The safeguards are framed for medical and nurse practitioners, who must ensure that request is made in writing and is signed and dated by the ill person or if unable to sign, another person who is at least 18 years old and who understands the nature of the request. In addition, requests must be signed and dated after the person has been informed that his or her natural death has become reasonably foreseeable. Medical and nurse practitioners must be satisfied that the request is signed and dated before two independent witnesses who also sign and date the request. In addition, the patient must be informed that he or she can withdraw their request at any time and ensure that there are at least 15 days between the signed request and the application of the request, or fewer days, if both medical and nurse practitioners are of the opinion that the person’s death or loss of capacity to provide informed consent is imminent. In addition, the Bill gives the person an opportunity to withdraw their request and ensure that the person gives express consent before receiving the lethal dose. It’s unclear how expressed consent will apply in medical practice if the patient, for example, is in and out of consciousness near the end of his or her life.
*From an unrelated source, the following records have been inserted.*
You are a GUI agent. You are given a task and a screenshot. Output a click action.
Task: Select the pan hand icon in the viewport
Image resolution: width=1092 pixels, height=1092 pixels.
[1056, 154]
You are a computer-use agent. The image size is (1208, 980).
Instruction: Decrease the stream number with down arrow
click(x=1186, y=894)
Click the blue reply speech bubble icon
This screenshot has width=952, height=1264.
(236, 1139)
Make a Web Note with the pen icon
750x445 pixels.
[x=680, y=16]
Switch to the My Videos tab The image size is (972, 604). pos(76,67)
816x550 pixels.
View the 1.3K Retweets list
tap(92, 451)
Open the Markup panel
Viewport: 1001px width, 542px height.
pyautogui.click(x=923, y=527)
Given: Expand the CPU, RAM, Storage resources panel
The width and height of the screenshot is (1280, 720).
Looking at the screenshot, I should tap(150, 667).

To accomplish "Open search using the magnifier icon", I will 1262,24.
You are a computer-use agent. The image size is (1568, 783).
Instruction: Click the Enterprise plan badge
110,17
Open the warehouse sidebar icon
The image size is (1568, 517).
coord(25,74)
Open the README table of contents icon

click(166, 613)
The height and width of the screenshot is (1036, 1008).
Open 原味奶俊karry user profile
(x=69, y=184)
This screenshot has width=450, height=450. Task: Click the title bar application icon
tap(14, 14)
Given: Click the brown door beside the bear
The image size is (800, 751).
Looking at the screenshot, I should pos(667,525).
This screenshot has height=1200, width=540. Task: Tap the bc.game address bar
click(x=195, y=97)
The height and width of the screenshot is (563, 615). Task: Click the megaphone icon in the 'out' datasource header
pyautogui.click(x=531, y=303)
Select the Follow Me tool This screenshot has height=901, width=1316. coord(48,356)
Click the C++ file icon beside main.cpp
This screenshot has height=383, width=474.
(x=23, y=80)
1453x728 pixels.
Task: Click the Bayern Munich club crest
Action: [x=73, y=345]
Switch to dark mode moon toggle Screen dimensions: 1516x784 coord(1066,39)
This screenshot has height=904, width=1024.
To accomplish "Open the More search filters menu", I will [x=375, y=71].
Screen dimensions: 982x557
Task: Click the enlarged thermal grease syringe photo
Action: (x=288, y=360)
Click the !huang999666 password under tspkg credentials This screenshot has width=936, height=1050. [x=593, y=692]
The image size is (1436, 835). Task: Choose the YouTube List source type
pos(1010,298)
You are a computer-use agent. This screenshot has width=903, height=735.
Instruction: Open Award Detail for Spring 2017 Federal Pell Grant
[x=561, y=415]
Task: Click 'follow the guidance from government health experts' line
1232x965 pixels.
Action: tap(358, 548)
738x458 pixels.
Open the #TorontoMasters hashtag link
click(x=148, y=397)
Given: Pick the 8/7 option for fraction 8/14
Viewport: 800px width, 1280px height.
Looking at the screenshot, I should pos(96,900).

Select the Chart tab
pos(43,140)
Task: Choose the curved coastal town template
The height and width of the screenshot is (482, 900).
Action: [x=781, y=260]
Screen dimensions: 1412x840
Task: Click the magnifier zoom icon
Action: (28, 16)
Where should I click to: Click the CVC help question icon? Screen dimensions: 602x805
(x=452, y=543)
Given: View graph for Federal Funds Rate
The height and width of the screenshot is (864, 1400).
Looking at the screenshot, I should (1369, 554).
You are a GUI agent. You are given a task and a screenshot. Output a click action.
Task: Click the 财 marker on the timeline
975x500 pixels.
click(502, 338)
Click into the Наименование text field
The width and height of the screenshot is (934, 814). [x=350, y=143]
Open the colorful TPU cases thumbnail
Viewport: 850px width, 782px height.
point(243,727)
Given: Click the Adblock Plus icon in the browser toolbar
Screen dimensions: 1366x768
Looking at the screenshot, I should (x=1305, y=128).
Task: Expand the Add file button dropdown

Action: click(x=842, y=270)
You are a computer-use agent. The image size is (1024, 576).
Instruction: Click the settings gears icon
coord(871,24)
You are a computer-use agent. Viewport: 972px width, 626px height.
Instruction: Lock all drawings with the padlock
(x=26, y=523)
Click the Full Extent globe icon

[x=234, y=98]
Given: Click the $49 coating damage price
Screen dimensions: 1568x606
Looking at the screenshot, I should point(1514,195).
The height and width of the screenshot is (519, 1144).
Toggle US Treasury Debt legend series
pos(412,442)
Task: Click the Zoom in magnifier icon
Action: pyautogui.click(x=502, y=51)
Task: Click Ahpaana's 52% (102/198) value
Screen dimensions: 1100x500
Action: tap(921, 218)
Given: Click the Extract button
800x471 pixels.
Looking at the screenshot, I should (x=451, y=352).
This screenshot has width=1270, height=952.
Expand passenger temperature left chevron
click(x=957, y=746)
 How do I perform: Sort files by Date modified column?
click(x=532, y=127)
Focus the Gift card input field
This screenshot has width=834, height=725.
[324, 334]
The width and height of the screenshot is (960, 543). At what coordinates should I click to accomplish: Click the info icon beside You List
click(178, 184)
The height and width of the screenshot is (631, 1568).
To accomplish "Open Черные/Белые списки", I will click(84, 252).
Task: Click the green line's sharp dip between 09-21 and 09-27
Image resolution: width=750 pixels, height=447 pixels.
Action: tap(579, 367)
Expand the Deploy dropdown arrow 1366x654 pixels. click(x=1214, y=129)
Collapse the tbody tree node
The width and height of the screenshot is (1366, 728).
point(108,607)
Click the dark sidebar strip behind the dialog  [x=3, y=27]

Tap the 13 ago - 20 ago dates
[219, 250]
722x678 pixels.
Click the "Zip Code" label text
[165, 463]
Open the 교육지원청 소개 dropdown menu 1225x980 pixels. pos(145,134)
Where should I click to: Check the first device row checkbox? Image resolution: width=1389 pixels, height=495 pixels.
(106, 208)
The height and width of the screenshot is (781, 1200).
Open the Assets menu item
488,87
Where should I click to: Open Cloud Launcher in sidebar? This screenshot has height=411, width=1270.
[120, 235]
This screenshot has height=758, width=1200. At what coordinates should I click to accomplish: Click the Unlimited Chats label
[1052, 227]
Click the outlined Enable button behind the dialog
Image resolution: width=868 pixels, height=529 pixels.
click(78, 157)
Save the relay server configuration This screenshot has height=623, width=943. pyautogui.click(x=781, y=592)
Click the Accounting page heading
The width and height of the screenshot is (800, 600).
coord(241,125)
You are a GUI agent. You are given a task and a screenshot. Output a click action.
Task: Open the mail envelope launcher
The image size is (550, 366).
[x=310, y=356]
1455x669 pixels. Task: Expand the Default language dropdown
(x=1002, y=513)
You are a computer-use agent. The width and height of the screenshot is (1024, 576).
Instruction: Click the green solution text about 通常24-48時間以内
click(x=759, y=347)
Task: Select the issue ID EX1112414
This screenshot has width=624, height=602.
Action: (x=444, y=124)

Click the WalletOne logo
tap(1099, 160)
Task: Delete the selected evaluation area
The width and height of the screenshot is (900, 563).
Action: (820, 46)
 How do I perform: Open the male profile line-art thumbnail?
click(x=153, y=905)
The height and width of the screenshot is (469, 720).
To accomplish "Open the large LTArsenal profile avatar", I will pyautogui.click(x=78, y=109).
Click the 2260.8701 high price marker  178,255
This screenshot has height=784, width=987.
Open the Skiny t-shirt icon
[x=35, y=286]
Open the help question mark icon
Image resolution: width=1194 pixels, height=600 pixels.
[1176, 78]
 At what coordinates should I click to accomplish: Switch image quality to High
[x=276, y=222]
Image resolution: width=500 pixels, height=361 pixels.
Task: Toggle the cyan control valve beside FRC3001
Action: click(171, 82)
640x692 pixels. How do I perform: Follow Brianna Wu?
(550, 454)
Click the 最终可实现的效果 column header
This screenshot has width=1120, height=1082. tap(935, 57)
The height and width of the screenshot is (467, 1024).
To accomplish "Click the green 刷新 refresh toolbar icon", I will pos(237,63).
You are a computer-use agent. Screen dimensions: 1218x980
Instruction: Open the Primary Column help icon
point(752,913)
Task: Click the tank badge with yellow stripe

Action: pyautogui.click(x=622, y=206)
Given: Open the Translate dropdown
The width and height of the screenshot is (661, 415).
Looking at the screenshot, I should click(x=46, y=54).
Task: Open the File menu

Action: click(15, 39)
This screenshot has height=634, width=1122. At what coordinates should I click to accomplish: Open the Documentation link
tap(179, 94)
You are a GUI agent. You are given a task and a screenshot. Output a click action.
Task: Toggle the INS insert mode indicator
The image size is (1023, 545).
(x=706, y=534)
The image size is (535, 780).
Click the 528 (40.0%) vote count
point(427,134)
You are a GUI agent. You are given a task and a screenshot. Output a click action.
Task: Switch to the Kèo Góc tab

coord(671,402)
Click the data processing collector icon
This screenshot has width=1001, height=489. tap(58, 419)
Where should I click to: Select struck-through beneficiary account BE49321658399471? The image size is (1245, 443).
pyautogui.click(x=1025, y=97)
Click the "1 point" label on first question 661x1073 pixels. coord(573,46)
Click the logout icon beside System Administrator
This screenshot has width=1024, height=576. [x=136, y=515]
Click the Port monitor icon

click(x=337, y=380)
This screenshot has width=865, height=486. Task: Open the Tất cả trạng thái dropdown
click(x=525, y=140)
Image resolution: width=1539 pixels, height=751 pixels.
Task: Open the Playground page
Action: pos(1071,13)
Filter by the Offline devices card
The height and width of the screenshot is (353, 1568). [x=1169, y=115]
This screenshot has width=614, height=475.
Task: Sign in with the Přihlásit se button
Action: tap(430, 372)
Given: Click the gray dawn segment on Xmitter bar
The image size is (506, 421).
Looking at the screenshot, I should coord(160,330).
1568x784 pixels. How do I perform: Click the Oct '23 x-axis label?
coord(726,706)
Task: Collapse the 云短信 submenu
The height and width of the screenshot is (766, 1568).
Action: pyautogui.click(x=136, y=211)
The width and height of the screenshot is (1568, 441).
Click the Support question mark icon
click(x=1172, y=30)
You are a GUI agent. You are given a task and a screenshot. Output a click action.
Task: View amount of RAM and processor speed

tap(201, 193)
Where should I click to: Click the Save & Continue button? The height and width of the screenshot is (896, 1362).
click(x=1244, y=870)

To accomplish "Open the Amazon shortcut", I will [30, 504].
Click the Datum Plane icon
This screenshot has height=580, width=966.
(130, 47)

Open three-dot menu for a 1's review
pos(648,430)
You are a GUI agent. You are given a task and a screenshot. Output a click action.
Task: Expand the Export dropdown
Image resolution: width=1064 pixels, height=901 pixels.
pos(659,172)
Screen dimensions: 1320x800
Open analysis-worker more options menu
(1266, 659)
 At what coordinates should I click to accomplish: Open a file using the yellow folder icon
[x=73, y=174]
How does the bill define independent witnesses?
They cannot be beneficiaries under the will of the person making the request, recipients of financial or other material benefit resulting from death, owners or operators of any health care facility where the ill person is being treated or resides, or providing personal care to the patient. Medical and nurse practitioners cannot be in a business relationship with the other practitioner, cannot be a beneficiary under the patient’s will or recipient of financial benefit, other than standard compensation, and cannot be connected to the other practitioner or patient in a way that would affect their objectivity.
Are there penalties for not complying with provisions in the Bill?
The Bill is framed in the Criminal Code and there are strict repercussions for medical and nurse practitioners and other individuals if they do not comply. These include imprisonment of two years or more on conviction.
The Bill must now be debated in the House of Commons and the Senate. If it’s not passed before the deadline of June 6, 2016, there will not be a federal legislative framework for physician-assisted death in Canada and it will be up to each individual province to decide whether or not to pass laws related to physician-assisted death (including what would be contained in those laws). Nonetheless, if the Bill is passed, it is likely that provincial governments and regulatory colleges will implement further regulations to address any matters that have not been addressed by the Bill, such as conscientious objection by regulated health professionals and institutions.